After seeing your book cover or hearing your a course in miracles podcast title, the first thing readers do is pick up the book and flip it over to read the back cover, or if they are online, they will look for the product description, also called a summary or synopsis (not to be confused with a chapter by chapter summary a writer would submit to a potential literary agent or publisher). We’ll refer to it as a “summary” here because it needs to be a description of your book that is relatively short. About 250 words or less.
The problem with too many books is that they don’t have proper summaries on the back. Many authors make the mistake of putting solely their biographies on their back covers. For example, I have seen crime novels where the back cover tells us how the author was a lawyer, a criminal prosecutor, etc. That might mean the author has some qualifications for writing about crime, but it doesn’t tell me what the book is about. I’ve seen other books by authors writing about marginal history and while their photos on the back might make it clear they are Native American or African American followed by their biographies, it doesn’t tell me why I would want to read their books.

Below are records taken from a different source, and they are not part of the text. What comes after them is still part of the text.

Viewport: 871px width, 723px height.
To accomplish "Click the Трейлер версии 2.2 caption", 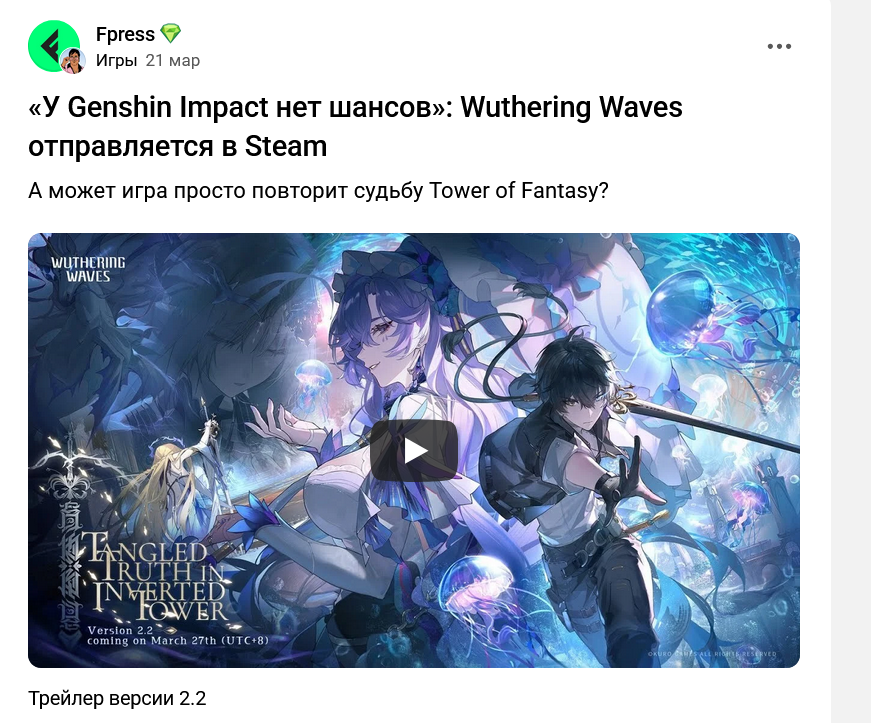I will point(117,698).
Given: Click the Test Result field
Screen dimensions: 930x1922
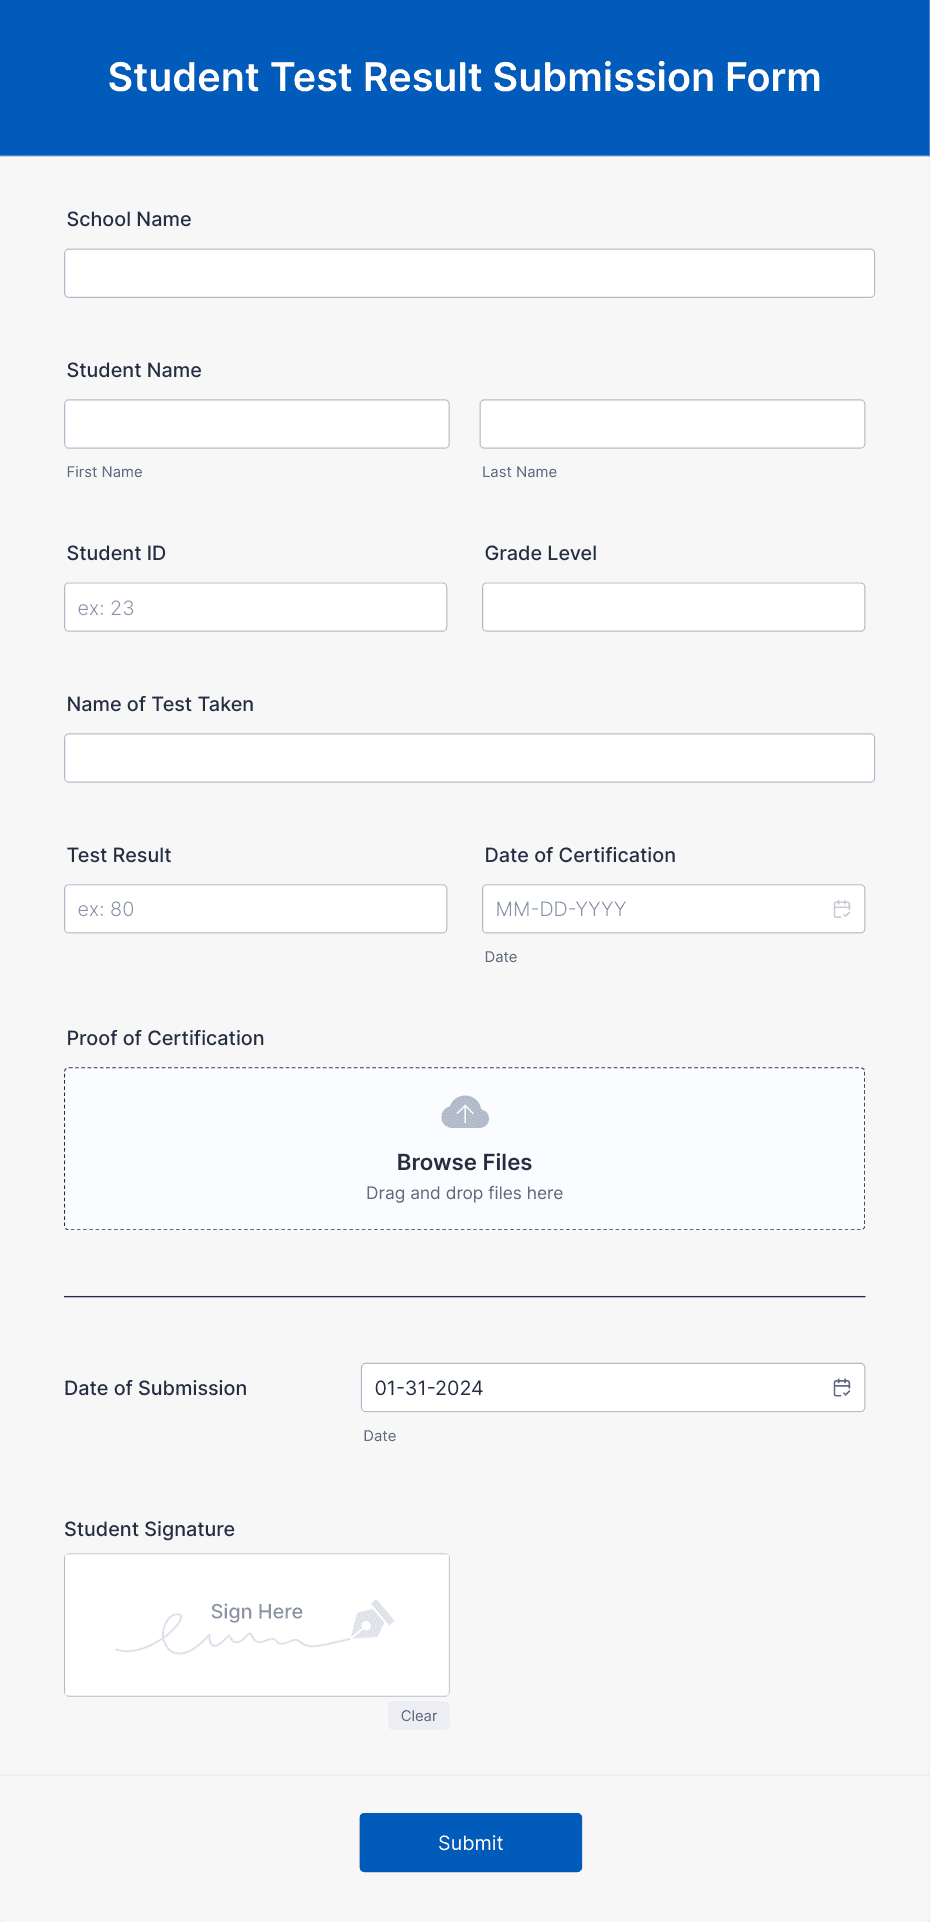Looking at the screenshot, I should coord(255,908).
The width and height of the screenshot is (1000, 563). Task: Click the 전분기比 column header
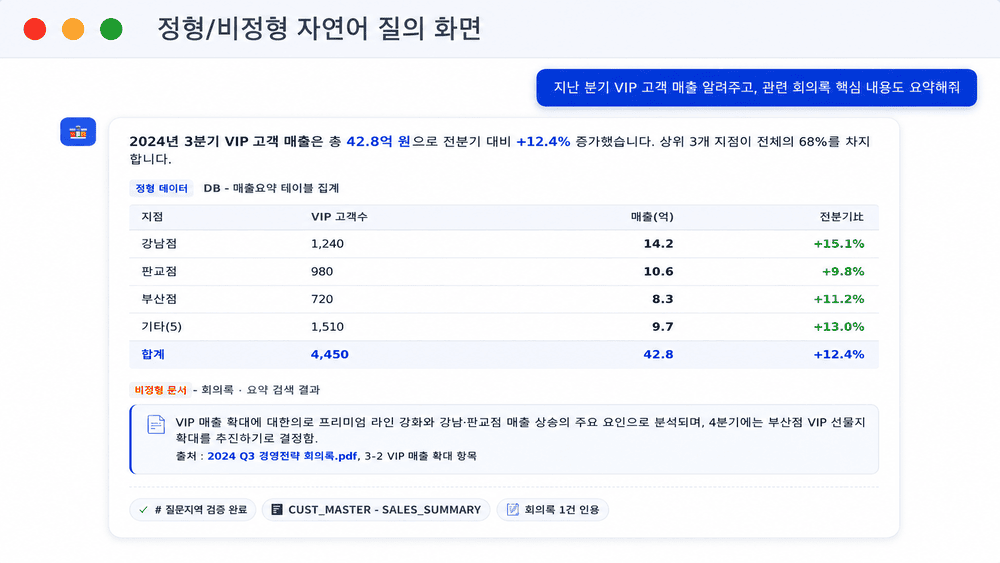(841, 217)
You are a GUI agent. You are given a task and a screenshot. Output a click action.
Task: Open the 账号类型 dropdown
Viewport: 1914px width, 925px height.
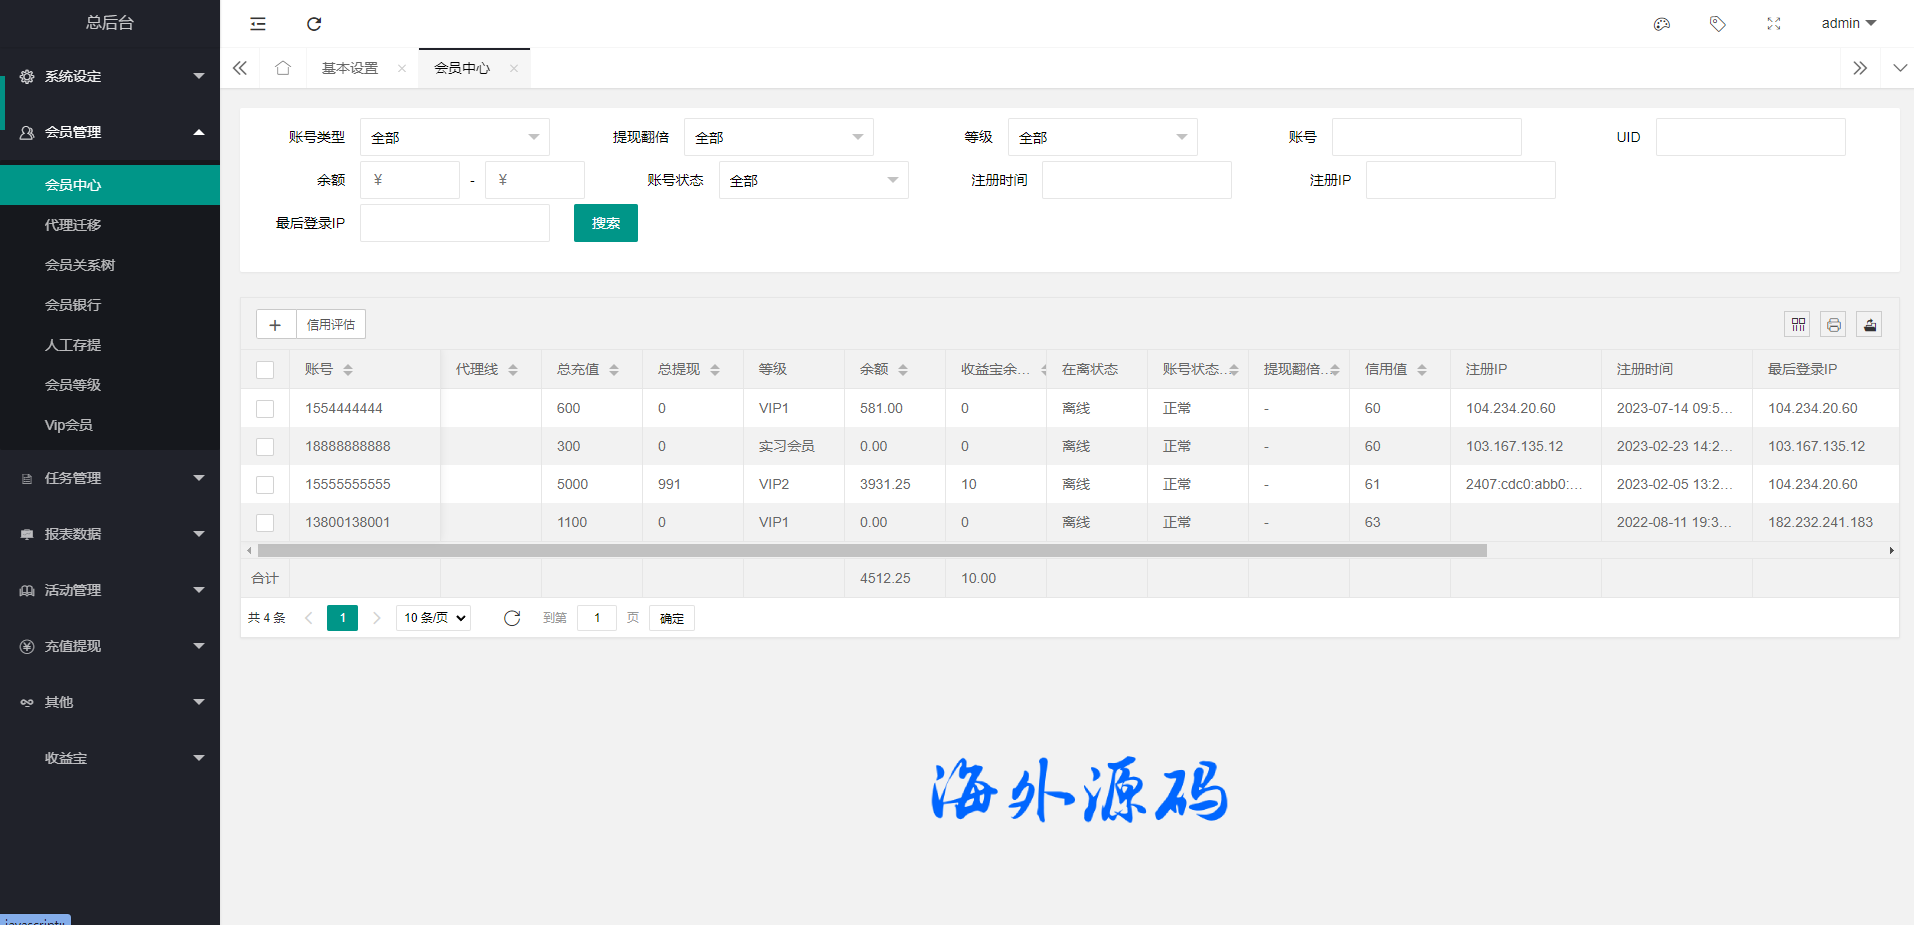pos(455,137)

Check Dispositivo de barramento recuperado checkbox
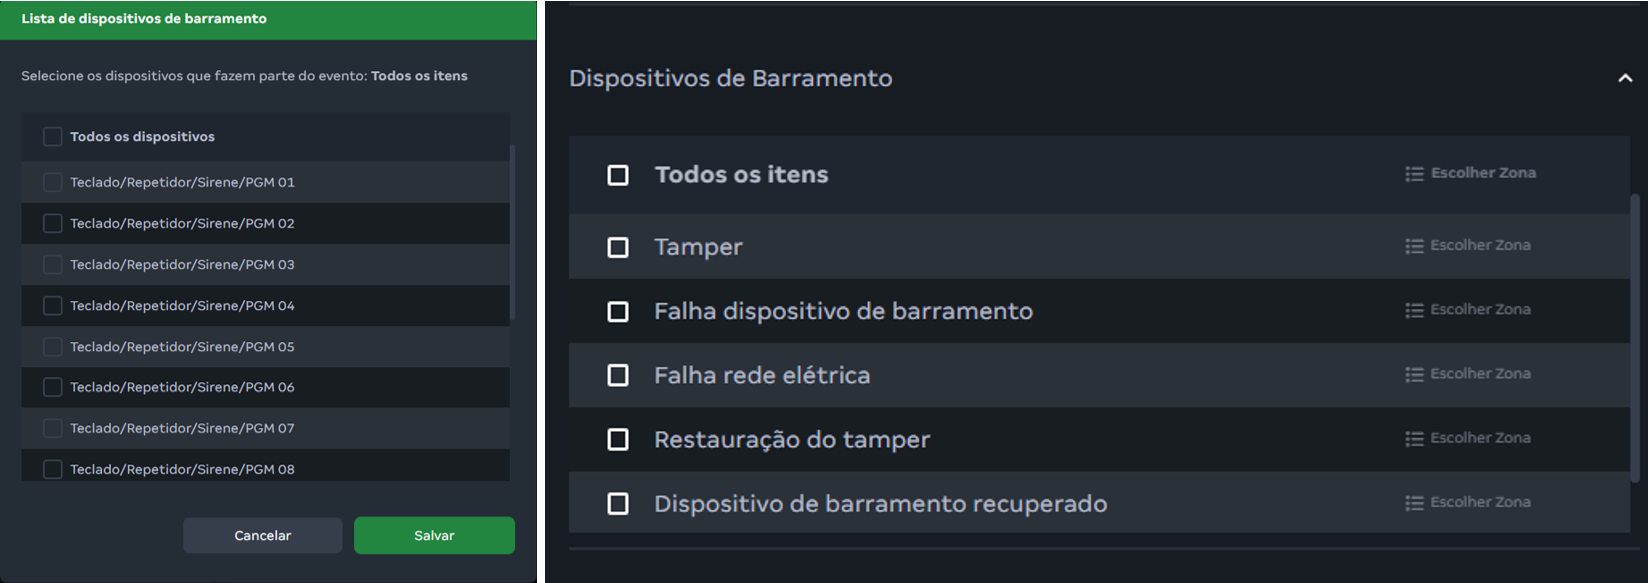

Believe it or not, I’ve even seen books with blank back covers or listed at Amazon with no product description. The other day, I actually saw a copy of the bestselling book, “The Chosen” by Chaim Potok. I’ve never read it, but it’s a book I’ve heard mentioned many times although I couldn’t remember what it was about. I picked it up only to find the back cover and several inside front cover pages loaded with praise blurbs, but none told me what the book was about. It’s probably a great book, but I didn’t buy that copy-even a bestseller needs a summary. I bet a summary on earlier editions helped to make it a bestseller.
Let’s take the two examples above of crime and history novels and help these authors out by giving examples of what would be good summaries for them. We’ll call the crime novel, “He Had It Coming” and the marginal history book, “African on the Rez.” Both titles hopefully invoke a little curiosity that would encourage readers to pick up the books and read the back covers.